→ Instruction:
Change every "Where should I click to" in the entries below to "Where do I click to", keeping all other text unchanged.

→ Items:
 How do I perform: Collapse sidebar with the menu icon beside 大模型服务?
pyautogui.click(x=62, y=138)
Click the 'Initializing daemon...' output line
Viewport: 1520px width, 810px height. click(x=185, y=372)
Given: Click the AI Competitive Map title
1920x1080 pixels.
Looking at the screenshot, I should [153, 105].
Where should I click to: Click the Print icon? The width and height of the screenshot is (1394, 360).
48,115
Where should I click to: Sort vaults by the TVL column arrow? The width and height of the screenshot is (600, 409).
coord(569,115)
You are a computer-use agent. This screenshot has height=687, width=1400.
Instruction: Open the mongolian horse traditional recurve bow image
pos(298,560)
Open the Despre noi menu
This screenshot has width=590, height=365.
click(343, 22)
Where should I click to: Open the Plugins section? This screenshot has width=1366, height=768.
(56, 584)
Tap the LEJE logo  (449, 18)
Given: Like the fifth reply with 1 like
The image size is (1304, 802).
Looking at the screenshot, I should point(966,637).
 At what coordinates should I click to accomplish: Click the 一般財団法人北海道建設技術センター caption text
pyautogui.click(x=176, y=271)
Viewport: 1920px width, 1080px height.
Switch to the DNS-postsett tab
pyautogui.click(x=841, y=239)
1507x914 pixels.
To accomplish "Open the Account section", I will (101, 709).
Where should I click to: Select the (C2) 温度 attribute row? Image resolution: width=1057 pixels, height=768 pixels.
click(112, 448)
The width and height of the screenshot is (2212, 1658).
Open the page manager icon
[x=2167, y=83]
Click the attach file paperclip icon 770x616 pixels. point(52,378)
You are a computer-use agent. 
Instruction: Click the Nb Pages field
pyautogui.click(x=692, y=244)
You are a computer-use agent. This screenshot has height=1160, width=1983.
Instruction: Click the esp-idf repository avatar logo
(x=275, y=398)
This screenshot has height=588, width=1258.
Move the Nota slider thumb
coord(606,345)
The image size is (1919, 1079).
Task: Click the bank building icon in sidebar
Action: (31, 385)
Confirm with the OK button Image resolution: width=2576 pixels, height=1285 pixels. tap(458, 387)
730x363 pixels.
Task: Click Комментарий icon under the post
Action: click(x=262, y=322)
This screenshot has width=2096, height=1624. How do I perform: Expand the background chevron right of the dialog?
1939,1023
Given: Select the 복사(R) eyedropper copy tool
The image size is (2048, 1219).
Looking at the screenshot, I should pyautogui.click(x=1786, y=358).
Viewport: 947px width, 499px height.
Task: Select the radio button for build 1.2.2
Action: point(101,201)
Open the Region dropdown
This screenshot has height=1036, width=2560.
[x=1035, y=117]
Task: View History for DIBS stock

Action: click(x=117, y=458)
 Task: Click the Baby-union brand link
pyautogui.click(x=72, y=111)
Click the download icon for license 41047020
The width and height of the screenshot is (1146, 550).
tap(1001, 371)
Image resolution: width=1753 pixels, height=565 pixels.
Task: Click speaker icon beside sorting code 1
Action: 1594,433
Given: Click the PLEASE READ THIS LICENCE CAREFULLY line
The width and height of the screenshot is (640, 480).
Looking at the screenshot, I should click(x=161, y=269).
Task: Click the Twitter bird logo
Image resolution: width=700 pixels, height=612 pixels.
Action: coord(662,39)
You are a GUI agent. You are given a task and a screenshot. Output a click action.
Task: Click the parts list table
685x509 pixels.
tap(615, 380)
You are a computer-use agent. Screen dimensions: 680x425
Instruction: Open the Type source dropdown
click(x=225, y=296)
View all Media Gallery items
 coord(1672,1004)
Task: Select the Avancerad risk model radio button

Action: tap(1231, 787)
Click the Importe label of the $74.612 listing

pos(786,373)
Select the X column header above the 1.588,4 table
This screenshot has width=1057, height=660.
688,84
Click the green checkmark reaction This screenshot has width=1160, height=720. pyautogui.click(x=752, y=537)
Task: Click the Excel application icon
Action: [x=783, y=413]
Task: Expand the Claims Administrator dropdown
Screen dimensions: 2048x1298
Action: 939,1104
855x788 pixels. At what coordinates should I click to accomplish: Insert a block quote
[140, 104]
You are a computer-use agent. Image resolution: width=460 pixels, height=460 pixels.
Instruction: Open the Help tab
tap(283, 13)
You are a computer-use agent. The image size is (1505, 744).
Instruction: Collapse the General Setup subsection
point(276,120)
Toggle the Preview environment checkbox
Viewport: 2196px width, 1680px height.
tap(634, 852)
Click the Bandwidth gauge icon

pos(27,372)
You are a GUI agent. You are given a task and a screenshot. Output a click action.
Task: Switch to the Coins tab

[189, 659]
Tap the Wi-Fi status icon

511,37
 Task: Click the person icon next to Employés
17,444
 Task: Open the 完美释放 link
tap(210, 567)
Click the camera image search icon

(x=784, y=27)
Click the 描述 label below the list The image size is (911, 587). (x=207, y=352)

→ Complete response:
 How do I perform: Collapse sidebar with the menu icon beside 大模型服务?
pyautogui.click(x=62, y=138)
Click the 'Initializing daemon...' output line
Viewport: 1520px width, 810px height. click(x=185, y=372)
Given: Click the AI Competitive Map title
1920x1080 pixels.
Looking at the screenshot, I should [153, 105].
Where do I click to: Click the Print icon? The width and height of the screenshot is (1394, 360).
48,115
Where do I click to: Sort vaults by the TVL column arrow? The width and height of the screenshot is (600, 409).
coord(569,115)
You are a computer-use agent. This screenshot has height=687, width=1400.
Instruction: Open the mongolian horse traditional recurve bow image
pos(298,560)
Open the Despre noi menu
This screenshot has width=590, height=365.
click(343, 22)
Where do I click to: Open the Plugins section? This screenshot has width=1366, height=768.
(56, 584)
Tap the LEJE logo  (449, 18)
Given: Like the fifth reply with 1 like
The image size is (1304, 802).
Looking at the screenshot, I should point(966,637).
 At what coordinates should I click to accomplish: Click the 一般財団法人北海道建設技術センター caption text
pyautogui.click(x=176, y=271)
Viewport: 1920px width, 1080px height.
Switch to the DNS-postsett tab
pyautogui.click(x=841, y=239)
1507x914 pixels.
To accomplish "Open the Account section", I will (101, 709).
Where do I click to: Select the (C2) 温度 attribute row? Image resolution: width=1057 pixels, height=768 pixels.
click(112, 448)
The width and height of the screenshot is (2212, 1658).
Open the page manager icon
[x=2167, y=83]
Click the attach file paperclip icon 770x616 pixels. point(52,378)
You are a computer-use agent. 
Instruction: Click the Nb Pages field
pyautogui.click(x=692, y=244)
You are a computer-use agent. This screenshot has height=1160, width=1983.
Instruction: Click the esp-idf repository avatar logo
(x=275, y=398)
This screenshot has height=588, width=1258.
Move the Nota slider thumb
coord(606,345)
The image size is (1919, 1079).
Task: Click the bank building icon in sidebar
Action: (31, 385)
Confirm with the OK button Image resolution: width=2576 pixels, height=1285 pixels. tap(458, 387)
730x363 pixels.
Task: Click Комментарий icon under the post
Action: click(x=262, y=322)
This screenshot has width=2096, height=1624. How do I perform: Expand the background chevron right of the dialog?
1939,1023
Given: Select the 복사(R) eyedropper copy tool
The image size is (2048, 1219).
Looking at the screenshot, I should pyautogui.click(x=1786, y=358).
Viewport: 947px width, 499px height.
Task: Select the radio button for build 1.2.2
Action: point(101,201)
Open the Region dropdown
This screenshot has height=1036, width=2560.
[x=1035, y=117]
Task: View History for DIBS stock

Action: click(x=117, y=458)
 Task: Click the Baby-union brand link
pyautogui.click(x=72, y=111)
Click the download icon for license 41047020
The width and height of the screenshot is (1146, 550).
tap(1001, 371)
Image resolution: width=1753 pixels, height=565 pixels.
Task: Click speaker icon beside sorting code 1
Action: 1594,433
Given: Click the PLEASE READ THIS LICENCE CAREFULLY line
The width and height of the screenshot is (640, 480).
Looking at the screenshot, I should click(x=161, y=269).
Task: Click the Twitter bird logo
Image resolution: width=700 pixels, height=612 pixels.
Action: coord(662,39)
You are a GUI agent. You are given a task and a screenshot. Output a click action.
Task: Click the parts list table
685x509 pixels.
tap(615, 380)
You are a computer-use agent. Screen dimensions: 680x425
Instruction: Open the Type source dropdown
click(x=225, y=296)
View all Media Gallery items
 coord(1672,1004)
Task: Select the Avancerad risk model radio button

Action: tap(1231, 787)
Click the Importe label of the $74.612 listing

pos(786,373)
Select the X column header above the 1.588,4 table
This screenshot has width=1057, height=660.
688,84
Click the green checkmark reaction This screenshot has width=1160, height=720. pyautogui.click(x=752, y=537)
Task: Click the Excel application icon
Action: [x=783, y=413]
Task: Expand the Claims Administrator dropdown
Screen dimensions: 2048x1298
Action: 939,1104
855x788 pixels. At what coordinates should I click to accomplish: Insert a block quote
[140, 104]
You are a computer-use agent. Image resolution: width=460 pixels, height=460 pixels.
Instruction: Open the Help tab
tap(283, 13)
You are a computer-use agent. The image size is (1505, 744).
Instruction: Collapse the General Setup subsection
point(276,120)
Toggle the Preview environment checkbox
Viewport: 2196px width, 1680px height.
tap(634, 852)
Click the Bandwidth gauge icon

pos(27,372)
You are a GUI agent. You are given a task and a screenshot. Output a click action.
Task: Switch to the Coins tab

[189, 659]
Tap the Wi-Fi status icon

511,37
 Task: Click the person icon next to Employés
17,444
 Task: Open the 完美释放 link
tap(210, 567)
Click the camera image search icon

(x=784, y=27)
Click the 描述 label below the list The image size is (911, 587). (x=207, y=352)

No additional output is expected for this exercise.